▶ _YOUR OBJECTIVE_: Once the line with "WPCenter (558, 606)" is found in the data, output it and each following line exactly, up to and including the line with "[Facebook page] (14, 2316)", and nothing before or after.

----

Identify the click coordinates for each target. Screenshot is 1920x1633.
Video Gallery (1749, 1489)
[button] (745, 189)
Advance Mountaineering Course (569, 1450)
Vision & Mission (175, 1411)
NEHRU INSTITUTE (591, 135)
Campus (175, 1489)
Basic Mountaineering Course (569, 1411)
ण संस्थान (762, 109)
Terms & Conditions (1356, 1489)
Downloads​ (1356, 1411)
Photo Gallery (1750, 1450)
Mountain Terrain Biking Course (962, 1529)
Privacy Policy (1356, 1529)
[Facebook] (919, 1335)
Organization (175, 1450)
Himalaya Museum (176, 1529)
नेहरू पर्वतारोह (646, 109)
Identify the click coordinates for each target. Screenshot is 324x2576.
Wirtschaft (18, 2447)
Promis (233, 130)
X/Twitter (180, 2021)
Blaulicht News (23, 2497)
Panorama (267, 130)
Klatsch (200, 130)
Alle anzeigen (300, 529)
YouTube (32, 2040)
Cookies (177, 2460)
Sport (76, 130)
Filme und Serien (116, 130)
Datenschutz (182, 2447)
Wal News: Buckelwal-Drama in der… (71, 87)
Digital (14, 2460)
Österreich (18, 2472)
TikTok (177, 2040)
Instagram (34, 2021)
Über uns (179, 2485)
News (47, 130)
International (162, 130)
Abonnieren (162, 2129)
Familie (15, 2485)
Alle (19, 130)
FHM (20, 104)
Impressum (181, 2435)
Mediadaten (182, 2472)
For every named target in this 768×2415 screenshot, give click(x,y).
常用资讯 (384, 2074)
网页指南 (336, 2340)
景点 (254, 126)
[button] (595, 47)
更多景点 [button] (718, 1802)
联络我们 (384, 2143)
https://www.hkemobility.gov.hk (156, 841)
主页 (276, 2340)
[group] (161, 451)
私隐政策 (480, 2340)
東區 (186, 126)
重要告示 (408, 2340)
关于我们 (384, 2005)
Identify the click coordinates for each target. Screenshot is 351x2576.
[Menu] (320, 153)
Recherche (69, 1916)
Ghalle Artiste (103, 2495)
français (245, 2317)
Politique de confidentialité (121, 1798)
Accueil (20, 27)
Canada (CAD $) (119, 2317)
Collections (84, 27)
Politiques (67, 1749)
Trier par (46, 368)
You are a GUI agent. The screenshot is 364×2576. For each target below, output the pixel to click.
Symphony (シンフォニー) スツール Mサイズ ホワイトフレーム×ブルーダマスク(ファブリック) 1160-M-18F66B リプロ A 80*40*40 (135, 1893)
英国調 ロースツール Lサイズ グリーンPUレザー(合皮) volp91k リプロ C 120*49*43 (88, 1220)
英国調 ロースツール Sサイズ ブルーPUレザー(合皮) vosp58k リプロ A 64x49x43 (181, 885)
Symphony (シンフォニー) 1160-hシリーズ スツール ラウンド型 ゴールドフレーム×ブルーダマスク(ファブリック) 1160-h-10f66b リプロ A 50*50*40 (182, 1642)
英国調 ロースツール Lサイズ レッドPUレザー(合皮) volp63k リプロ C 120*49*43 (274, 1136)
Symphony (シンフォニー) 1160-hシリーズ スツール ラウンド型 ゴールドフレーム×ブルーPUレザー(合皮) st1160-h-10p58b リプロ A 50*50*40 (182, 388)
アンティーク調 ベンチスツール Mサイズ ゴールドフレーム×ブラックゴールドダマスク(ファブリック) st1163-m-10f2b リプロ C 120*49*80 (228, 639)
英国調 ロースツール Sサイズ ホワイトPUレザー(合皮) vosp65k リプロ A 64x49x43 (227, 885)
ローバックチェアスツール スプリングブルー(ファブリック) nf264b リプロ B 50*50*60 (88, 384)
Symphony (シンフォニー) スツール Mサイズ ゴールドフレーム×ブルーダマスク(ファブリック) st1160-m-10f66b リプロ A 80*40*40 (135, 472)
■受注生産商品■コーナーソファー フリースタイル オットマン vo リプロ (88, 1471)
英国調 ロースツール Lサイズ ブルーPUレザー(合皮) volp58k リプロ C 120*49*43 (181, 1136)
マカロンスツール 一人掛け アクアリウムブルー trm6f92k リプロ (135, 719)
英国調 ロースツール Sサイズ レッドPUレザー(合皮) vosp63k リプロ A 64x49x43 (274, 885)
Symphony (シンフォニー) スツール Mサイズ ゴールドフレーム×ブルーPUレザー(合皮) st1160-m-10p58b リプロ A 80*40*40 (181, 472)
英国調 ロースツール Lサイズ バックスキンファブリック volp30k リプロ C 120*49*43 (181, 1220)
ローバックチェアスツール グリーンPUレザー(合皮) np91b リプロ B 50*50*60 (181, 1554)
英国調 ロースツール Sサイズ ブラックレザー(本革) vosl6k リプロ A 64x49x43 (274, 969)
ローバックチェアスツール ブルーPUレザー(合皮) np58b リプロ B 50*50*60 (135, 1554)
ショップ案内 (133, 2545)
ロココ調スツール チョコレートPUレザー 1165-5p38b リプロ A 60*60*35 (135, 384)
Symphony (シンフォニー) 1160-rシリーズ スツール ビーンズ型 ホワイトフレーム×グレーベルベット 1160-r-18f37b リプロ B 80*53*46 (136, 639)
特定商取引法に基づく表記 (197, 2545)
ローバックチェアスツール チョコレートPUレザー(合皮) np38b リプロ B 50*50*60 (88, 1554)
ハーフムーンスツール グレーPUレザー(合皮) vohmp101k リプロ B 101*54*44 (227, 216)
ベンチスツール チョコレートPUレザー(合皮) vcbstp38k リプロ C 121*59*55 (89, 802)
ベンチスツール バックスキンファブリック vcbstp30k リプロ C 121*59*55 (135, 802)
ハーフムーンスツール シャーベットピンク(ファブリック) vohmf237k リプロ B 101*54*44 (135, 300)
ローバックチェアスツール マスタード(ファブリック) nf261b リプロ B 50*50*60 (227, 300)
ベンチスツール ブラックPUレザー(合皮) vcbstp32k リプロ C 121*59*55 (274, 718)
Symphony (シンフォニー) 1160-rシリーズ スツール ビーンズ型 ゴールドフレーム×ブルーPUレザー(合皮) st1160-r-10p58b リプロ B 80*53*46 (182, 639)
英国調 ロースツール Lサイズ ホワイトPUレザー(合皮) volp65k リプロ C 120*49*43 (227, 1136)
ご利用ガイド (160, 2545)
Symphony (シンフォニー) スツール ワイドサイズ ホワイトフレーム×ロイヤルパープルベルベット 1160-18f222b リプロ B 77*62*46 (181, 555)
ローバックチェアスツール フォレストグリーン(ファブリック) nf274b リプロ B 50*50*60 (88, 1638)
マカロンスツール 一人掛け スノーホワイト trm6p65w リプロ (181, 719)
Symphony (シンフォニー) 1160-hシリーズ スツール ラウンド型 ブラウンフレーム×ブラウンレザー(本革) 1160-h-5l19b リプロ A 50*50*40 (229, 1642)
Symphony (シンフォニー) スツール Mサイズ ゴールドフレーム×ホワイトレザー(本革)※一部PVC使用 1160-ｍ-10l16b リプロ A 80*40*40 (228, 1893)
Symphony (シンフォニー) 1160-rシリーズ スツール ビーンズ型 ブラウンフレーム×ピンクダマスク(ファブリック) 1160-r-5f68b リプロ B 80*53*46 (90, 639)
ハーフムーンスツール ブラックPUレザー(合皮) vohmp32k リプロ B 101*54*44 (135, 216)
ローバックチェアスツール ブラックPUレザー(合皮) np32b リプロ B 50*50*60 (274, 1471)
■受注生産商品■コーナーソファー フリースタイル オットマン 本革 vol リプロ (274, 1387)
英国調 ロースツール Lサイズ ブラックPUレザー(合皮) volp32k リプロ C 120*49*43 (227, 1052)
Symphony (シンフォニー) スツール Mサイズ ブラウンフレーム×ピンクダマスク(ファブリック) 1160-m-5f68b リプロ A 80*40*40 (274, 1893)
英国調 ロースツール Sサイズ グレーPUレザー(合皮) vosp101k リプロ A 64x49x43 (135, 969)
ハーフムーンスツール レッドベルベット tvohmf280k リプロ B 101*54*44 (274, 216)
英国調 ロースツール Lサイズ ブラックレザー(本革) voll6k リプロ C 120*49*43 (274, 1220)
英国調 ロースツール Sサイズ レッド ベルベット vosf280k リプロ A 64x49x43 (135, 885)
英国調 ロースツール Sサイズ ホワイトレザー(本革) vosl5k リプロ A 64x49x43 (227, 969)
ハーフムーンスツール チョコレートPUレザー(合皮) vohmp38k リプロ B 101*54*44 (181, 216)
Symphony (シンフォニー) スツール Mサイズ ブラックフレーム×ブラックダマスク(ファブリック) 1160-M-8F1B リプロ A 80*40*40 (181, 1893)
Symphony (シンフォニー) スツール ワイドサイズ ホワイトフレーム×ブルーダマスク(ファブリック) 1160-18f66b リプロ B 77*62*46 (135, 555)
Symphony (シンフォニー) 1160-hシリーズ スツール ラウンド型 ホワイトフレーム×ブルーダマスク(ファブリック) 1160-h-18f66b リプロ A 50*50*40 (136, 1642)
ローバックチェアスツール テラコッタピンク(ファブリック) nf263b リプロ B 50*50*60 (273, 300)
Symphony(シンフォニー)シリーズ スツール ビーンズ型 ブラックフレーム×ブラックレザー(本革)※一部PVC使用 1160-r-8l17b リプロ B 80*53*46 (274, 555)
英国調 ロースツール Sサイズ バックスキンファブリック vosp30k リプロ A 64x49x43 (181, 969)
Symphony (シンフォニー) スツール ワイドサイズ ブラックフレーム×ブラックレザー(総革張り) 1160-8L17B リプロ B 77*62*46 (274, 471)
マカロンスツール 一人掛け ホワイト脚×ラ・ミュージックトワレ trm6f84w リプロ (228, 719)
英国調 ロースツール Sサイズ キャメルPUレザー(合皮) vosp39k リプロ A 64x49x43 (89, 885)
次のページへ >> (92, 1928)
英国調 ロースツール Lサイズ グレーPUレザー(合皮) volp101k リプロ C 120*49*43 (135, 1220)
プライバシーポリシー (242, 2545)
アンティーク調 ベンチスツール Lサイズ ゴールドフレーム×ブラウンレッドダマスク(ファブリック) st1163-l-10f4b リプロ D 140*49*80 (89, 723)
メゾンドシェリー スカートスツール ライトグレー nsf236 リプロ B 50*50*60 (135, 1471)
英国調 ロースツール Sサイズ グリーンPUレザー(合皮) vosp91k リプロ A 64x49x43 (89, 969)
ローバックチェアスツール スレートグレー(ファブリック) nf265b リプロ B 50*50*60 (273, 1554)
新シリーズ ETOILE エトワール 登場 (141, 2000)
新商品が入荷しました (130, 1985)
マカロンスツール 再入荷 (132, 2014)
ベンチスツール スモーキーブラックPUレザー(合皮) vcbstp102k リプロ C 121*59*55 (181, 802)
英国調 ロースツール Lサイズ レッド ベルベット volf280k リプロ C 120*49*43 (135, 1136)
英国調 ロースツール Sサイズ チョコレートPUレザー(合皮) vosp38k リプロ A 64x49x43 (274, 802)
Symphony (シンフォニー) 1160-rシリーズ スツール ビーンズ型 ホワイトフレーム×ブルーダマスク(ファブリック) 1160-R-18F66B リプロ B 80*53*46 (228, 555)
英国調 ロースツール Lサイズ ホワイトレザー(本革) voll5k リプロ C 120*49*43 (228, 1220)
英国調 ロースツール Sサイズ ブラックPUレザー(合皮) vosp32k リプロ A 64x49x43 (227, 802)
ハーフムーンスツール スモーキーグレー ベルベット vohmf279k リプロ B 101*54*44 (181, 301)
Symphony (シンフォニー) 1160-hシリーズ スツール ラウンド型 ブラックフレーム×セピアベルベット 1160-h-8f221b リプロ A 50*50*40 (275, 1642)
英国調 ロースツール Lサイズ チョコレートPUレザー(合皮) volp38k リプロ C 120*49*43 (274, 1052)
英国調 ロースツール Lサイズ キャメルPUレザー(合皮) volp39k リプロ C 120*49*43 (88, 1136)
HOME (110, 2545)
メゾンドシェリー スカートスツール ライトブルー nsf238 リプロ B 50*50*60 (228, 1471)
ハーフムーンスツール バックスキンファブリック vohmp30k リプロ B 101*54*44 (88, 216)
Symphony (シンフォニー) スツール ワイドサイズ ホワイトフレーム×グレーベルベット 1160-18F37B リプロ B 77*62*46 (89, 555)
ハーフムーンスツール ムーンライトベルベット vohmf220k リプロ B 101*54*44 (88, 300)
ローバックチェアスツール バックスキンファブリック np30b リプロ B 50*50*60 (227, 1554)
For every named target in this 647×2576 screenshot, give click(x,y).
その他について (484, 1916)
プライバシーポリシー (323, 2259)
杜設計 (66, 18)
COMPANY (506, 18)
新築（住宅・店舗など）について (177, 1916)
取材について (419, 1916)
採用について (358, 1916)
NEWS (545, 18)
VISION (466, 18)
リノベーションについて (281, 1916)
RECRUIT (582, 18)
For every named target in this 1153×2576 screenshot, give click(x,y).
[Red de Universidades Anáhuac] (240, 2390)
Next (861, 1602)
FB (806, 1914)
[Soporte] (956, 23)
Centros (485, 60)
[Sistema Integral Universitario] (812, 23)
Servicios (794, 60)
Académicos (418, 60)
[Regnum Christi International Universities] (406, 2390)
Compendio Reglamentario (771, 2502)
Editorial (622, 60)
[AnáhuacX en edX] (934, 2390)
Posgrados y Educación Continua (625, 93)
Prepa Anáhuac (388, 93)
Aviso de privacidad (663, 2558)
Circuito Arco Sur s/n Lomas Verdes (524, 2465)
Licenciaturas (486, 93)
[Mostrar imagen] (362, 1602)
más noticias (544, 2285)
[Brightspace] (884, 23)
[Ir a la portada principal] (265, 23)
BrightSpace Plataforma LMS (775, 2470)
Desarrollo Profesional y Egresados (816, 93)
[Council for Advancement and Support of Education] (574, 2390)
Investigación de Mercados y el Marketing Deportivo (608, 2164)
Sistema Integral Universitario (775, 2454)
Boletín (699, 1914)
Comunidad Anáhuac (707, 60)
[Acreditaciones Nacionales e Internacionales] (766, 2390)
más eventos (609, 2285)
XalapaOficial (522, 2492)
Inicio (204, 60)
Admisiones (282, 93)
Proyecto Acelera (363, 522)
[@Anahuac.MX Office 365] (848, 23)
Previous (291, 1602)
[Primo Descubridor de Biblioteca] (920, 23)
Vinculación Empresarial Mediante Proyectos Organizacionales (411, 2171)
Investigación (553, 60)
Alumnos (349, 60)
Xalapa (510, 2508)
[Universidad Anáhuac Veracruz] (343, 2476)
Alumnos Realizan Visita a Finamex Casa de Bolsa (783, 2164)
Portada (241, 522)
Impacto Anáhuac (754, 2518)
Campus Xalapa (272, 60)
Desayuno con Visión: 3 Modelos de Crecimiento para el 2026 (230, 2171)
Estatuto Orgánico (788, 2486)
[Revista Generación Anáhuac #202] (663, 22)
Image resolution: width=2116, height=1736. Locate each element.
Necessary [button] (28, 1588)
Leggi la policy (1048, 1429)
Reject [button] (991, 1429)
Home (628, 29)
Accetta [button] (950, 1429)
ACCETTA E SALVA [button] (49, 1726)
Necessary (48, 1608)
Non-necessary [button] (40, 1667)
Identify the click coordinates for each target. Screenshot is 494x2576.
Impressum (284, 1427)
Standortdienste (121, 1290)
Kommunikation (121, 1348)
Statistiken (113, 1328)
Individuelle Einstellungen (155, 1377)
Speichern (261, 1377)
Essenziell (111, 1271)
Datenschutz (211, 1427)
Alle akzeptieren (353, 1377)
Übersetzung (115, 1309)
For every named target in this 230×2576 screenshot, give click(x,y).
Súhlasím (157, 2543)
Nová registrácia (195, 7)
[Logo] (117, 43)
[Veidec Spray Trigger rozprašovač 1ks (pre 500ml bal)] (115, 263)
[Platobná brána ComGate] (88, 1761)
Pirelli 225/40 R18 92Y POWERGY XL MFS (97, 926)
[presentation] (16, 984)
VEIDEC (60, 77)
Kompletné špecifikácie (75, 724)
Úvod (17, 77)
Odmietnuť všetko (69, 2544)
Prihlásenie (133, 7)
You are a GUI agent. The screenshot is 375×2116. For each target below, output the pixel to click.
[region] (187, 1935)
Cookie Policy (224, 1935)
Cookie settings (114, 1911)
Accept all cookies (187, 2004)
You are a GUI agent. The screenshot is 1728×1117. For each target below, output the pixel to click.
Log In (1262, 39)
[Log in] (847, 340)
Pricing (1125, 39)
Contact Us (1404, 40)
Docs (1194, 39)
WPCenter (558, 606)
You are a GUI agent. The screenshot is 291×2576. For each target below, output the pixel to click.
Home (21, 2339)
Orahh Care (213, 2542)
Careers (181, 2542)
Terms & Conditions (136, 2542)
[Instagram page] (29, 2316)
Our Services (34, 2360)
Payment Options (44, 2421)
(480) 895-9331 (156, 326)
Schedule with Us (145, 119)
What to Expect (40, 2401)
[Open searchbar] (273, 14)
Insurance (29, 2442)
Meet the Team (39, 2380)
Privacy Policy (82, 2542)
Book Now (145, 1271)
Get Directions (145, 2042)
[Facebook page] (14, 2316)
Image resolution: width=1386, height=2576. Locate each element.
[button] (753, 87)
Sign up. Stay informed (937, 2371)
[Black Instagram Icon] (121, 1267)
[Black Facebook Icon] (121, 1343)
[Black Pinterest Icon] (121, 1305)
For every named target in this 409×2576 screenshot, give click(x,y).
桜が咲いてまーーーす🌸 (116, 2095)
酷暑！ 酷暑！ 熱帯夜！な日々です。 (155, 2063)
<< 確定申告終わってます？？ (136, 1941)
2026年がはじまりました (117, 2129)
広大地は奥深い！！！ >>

----

▶ _SOLUTION_:
WPCenter (558, 606)
You are a GUI agent. The screenshot is 291×2576. For each target below, output the pixel to click.
Home (21, 2339)
Orahh Care (213, 2542)
Careers (181, 2542)
Terms & Conditions (136, 2542)
[Instagram page] (29, 2316)
Our Services (34, 2360)
Payment Options (44, 2421)
(480) 895-9331 (156, 326)
Schedule with Us (145, 119)
What to Expect (40, 2401)
[Open searchbar] (273, 14)
Insurance (29, 2442)
Meet the Team (39, 2380)
Privacy Policy (82, 2542)
Book Now (145, 1271)
Get Directions (145, 2042)
[Facebook page] (14, 2316)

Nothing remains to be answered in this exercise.